Head of cancer DataFrame
# Head of cancer DataFrame
cancer_df.head(6)
Output >>>
The tail of cancer DataFrame
# Tail of cancer DataFrame
cancer_df.tail(6)
Output >>>
Getting information of cancer DataFrame using ‘.info()‘ method.
# Information of cancer Dataframe
cancer_df.info()
Output >>>
<class 'pandas.core.frame.DataFrame'>
RangeIndex: 569 entries, 0 to 568
Data columns (total 31 columns):
mean radius 569 non-null float64
mean texture 569 non-null float64
mean perimeter 569 non-null float64
mean area 569 non-null float64
mean smoothness 569 non-null float64
mean compactness 569 non-null float64
mean concavity 569 non-null float64
mean concave points 569 non-null float64
mean symmetry 569 non-null float64
mean fractal dimension 569 non-null float64
radius error 569 non-null float64
texture error 569 non-null float64
perimeter error 569 non-null float64
area error 569 non-null float64
smoothness error 569 non-null float64
compactness error 569 non-null float64
concavity error 569 non-null float64
concave points error 569 non-null float64
symmetry error 569 non-null float64
fractal dimension error 569 non-null float64
worst radius 569 non-null float64
worst texture 569 non-null float64
worst perimeter 569 non-null float64
worst area 569 non-null float64
worst smoothness 569 non-null float64
worst compactness 569 non-null float64
worst concavity 569 non-null float64
worst concave points 569 non-null float64
worst symmetry 569 non-null float64
worst fractal dimension 569 non-null float64
target 569 non-null float64
dtypes: float64(31)
memory usage: 137.9 KB
We have a total of non-null 569 patients’ information with 31 features. All feature data types in the float. The size of the DataFrame is 137.9 KB.

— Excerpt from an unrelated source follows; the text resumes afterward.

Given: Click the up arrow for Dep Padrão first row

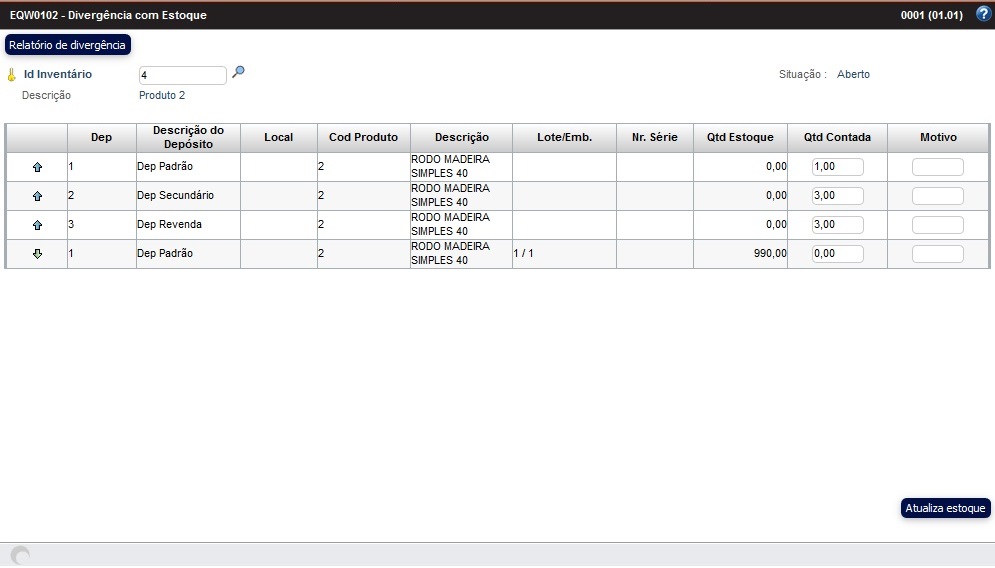Looking at the screenshot, I should pos(37,167).
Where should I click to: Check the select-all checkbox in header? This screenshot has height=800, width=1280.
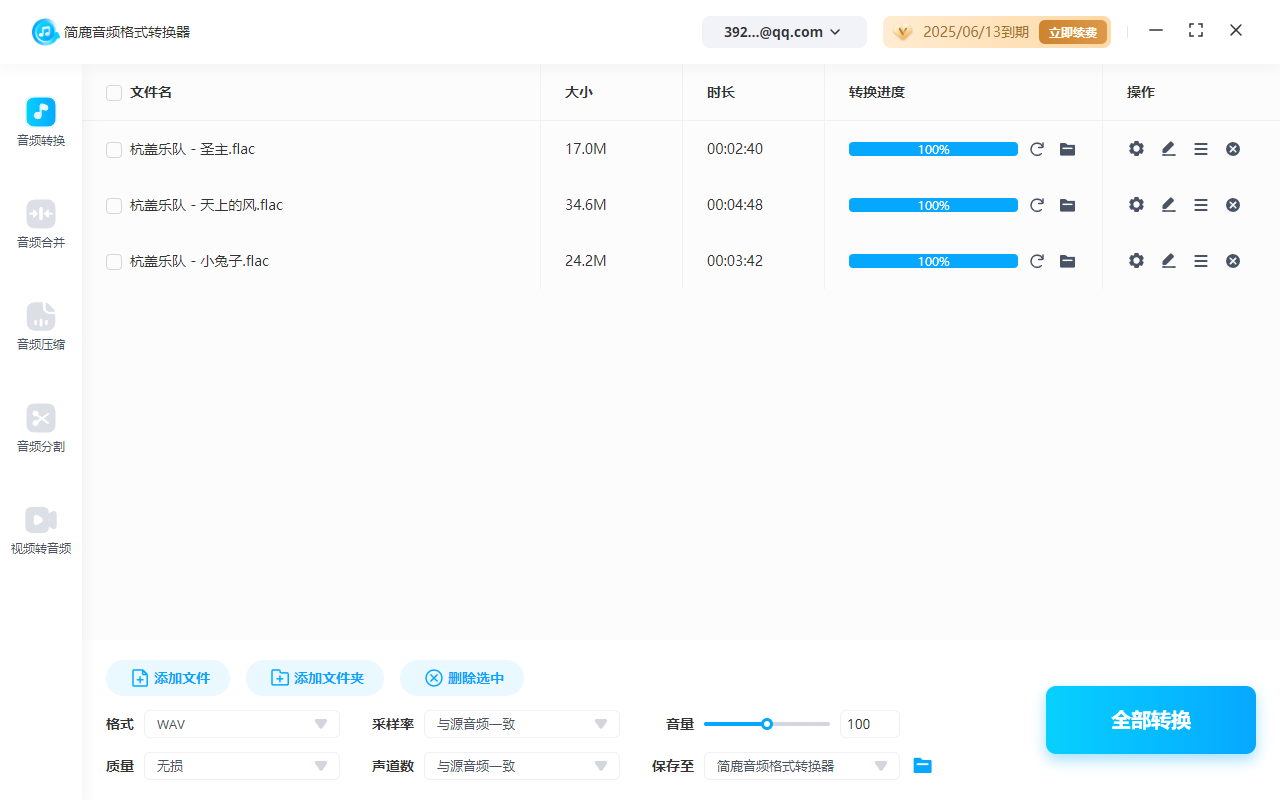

Numerical distribution of data. We can know to mean, standard deviation, min, max, 25%,50% and 75% value of each feature.
# Numerical distribution of data
cancer_df.describe()
Output >>>
We have clean and well formated DataFrame, so DtaFrame is ready to visualize.
Data Visualization
Pair plot of breast cancer data
Basically, the pair plot is used to show the numeric distribution in the scatter plot.
# Paiplot of cancer dataframe
sns.pairplot(cancer_df, hue = 'target')
Output >>>
Pair plot of sample feature of DataFrame
# pair plot of sample feature
sns.pairplot(cancer_df, hue = 'target',
vars = ['mean radius', 'mean texture', 'mean perimeter', 'mean area', 'mean smoothness'] )
Output >>>
The pair plot showing malignant and benign tumor data distributed in two classes. It is easy to differentiate in the pair plot.
Counterplot
Showing the total count of malignant and benign tumor patients in counterplot.
# Count the target class
sns.countplot(cancer_df['target'])
Output >>>
In the below counterplot max samples mean radius is equal to 1.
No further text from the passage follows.